• Work request: Reproduce exactly the lines below, starting at the line that contains "Screen dimensions: 800x800" and ending with the last line of the records, both included; leave out any pictures.

[Dataset entries]
• • • • •
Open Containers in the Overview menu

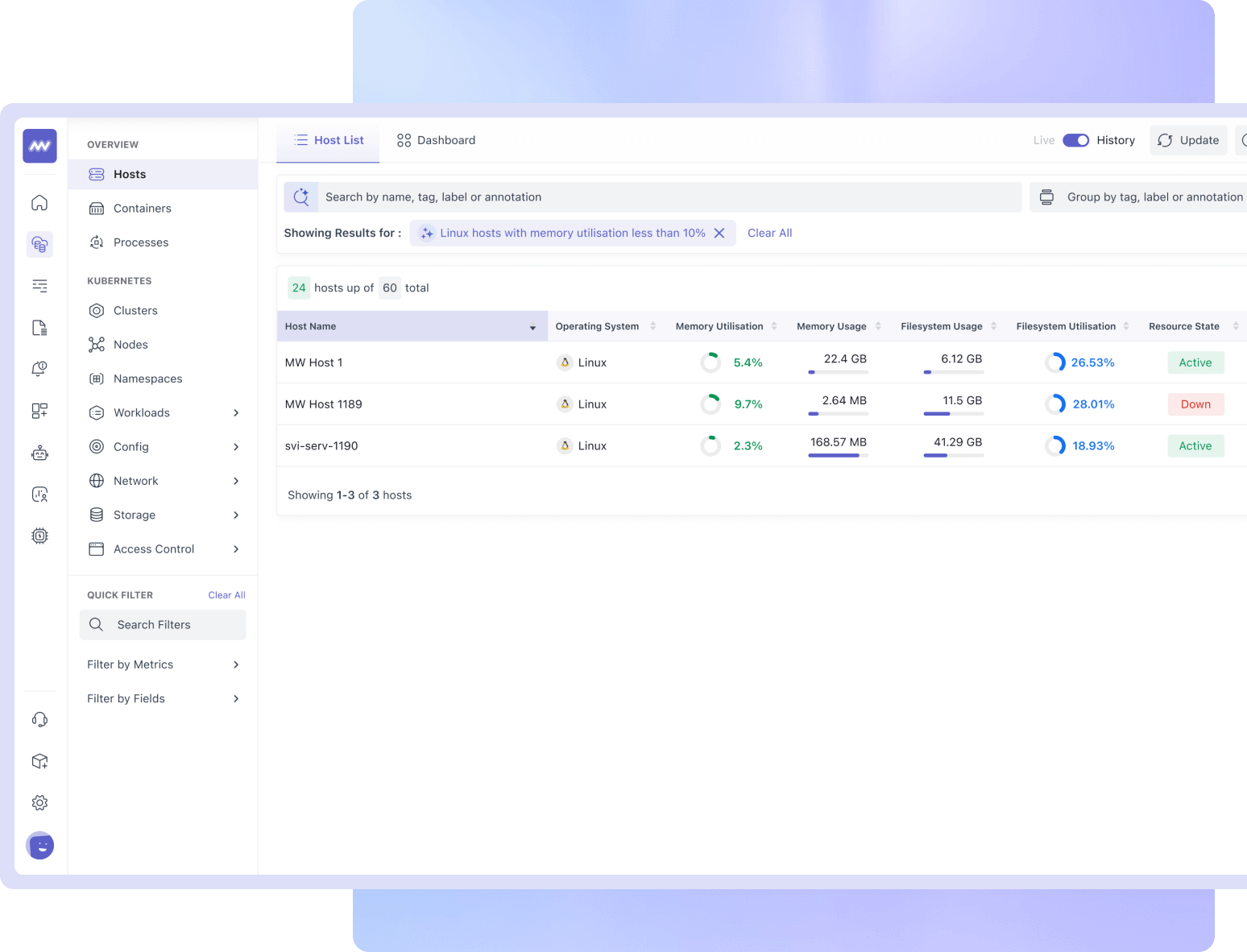tap(142, 209)
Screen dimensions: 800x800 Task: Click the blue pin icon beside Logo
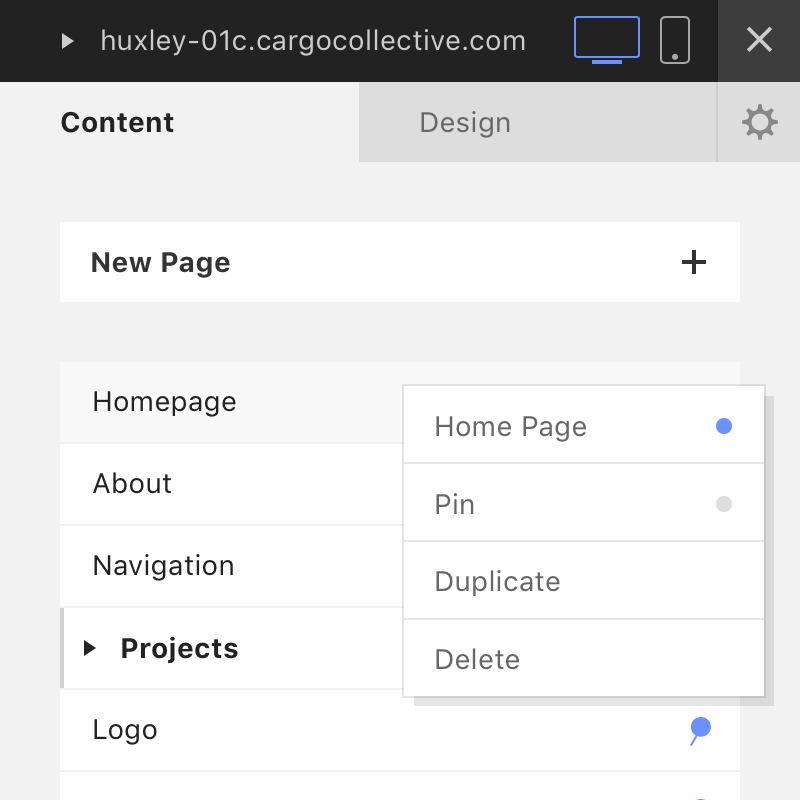coord(700,730)
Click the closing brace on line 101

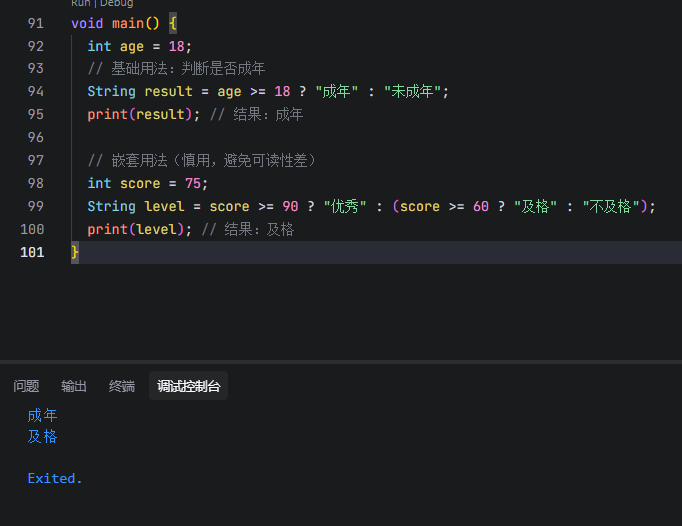point(75,252)
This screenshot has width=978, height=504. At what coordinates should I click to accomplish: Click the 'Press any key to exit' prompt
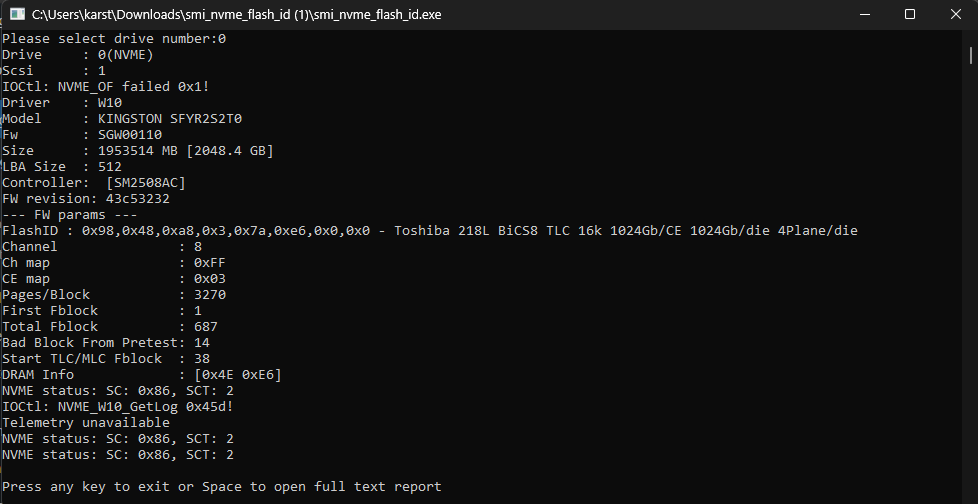[x=221, y=486]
• • • • •
• Exercise result:
Screen dimensions: 800x800 Task: Click the blue pin icon beside Logo
coord(700,730)
Click the closing brace on line 101

point(75,252)
This screenshot has width=978, height=504. At what coordinates should I click to accomplish: Click the 'Press any key to exit' prompt
[x=221, y=486]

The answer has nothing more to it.